Stored items
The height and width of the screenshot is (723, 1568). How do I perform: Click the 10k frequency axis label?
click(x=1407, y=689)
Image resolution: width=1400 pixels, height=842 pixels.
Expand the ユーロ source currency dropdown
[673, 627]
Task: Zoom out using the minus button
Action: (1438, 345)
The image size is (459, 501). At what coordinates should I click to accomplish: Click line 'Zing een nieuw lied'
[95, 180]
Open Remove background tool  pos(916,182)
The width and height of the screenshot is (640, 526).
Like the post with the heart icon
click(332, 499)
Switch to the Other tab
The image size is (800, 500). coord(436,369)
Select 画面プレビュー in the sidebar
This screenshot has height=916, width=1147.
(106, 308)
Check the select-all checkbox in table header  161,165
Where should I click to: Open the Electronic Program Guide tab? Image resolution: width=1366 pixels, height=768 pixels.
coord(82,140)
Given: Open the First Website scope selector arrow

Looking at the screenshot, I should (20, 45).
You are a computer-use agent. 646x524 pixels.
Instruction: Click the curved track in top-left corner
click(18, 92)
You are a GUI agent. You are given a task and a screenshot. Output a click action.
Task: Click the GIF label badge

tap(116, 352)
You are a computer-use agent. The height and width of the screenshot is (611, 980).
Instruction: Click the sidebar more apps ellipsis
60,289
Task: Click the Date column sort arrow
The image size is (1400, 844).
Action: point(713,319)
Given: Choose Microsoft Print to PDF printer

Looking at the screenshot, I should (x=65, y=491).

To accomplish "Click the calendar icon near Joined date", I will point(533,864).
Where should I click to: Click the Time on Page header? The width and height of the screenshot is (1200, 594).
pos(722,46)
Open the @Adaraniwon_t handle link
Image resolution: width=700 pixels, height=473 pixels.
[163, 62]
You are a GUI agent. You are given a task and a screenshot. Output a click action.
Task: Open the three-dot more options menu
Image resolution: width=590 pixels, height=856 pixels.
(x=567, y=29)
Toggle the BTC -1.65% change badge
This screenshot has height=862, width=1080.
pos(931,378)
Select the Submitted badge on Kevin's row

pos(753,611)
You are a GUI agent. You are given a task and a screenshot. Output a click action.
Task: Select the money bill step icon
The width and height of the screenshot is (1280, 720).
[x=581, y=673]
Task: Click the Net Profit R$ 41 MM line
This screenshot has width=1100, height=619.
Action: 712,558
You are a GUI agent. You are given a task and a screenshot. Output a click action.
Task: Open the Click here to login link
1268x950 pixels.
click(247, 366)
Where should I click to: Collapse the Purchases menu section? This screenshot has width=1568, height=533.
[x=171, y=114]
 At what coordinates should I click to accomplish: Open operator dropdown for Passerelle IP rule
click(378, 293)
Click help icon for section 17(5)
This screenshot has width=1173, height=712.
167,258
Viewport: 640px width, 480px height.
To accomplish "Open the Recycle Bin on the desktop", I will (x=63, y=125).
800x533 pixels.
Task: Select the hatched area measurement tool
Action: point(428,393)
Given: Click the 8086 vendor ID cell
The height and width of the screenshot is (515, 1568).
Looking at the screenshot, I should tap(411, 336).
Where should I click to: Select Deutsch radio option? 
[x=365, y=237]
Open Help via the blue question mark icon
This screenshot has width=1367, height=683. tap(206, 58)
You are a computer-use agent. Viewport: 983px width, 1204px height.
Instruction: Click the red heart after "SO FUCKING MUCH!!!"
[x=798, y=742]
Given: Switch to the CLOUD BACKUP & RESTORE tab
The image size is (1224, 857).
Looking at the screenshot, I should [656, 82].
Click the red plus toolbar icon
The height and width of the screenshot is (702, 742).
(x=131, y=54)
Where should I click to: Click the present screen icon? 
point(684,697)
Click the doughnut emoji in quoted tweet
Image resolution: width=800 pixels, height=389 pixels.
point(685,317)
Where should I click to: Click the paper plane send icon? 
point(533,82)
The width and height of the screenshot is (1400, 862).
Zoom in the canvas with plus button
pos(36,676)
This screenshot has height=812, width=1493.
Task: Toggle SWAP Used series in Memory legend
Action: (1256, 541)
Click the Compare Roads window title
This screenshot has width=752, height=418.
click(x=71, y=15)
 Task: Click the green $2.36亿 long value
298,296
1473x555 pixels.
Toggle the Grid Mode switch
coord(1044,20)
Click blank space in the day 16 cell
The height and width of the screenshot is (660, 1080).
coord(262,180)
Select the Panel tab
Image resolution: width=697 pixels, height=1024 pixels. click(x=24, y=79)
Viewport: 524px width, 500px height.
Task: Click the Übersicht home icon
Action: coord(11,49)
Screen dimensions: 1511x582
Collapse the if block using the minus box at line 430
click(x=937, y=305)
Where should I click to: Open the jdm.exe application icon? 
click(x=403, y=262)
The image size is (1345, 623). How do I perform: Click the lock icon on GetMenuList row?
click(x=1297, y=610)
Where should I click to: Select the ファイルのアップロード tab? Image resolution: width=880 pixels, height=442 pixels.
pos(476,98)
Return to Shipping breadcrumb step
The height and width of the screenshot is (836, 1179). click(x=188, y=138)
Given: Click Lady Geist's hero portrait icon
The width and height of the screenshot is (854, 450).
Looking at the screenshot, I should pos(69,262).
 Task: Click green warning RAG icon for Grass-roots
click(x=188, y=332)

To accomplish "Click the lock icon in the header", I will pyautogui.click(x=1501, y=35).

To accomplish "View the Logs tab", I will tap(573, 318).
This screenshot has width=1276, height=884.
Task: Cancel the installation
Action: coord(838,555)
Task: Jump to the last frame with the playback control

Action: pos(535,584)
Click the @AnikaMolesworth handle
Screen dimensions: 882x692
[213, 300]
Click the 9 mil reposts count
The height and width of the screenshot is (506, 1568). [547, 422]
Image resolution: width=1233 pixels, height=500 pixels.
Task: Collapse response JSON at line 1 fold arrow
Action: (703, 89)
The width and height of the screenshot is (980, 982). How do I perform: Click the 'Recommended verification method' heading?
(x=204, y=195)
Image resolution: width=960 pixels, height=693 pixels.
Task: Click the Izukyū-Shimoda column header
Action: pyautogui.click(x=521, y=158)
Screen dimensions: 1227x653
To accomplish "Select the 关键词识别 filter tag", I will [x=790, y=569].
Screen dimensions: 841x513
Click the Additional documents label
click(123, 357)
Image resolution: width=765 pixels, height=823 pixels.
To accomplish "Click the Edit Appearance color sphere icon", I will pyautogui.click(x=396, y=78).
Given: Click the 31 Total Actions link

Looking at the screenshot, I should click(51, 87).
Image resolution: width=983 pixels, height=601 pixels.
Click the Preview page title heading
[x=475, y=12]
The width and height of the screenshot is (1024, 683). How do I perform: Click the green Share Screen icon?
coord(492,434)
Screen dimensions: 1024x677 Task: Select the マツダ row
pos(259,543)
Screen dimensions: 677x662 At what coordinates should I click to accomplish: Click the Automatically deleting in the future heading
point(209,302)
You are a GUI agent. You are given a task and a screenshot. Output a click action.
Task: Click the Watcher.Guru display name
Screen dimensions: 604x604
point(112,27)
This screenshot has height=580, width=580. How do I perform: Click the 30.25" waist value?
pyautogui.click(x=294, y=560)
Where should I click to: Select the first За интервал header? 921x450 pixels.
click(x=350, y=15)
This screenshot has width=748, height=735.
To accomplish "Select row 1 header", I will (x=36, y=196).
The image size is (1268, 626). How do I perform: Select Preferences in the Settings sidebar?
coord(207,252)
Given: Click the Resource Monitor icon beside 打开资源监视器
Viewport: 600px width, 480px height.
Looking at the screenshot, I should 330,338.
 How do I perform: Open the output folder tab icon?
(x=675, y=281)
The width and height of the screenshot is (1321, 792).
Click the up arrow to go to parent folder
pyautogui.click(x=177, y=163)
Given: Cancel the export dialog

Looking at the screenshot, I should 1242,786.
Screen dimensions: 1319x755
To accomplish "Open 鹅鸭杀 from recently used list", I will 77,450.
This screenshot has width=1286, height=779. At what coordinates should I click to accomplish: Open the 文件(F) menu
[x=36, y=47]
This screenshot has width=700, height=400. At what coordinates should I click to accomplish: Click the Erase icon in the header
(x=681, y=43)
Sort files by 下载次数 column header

» **Brief**
Go through the entries and filter for lines holding the word "computer"; copy each match.

» **Exercise solution**
You are a computer-use agent. 646x524 pixels.
You are a computer-use agent. The height and width of the screenshot is (611, 980).
You are a computer-use agent. Viewport: 983px width, 1204px height.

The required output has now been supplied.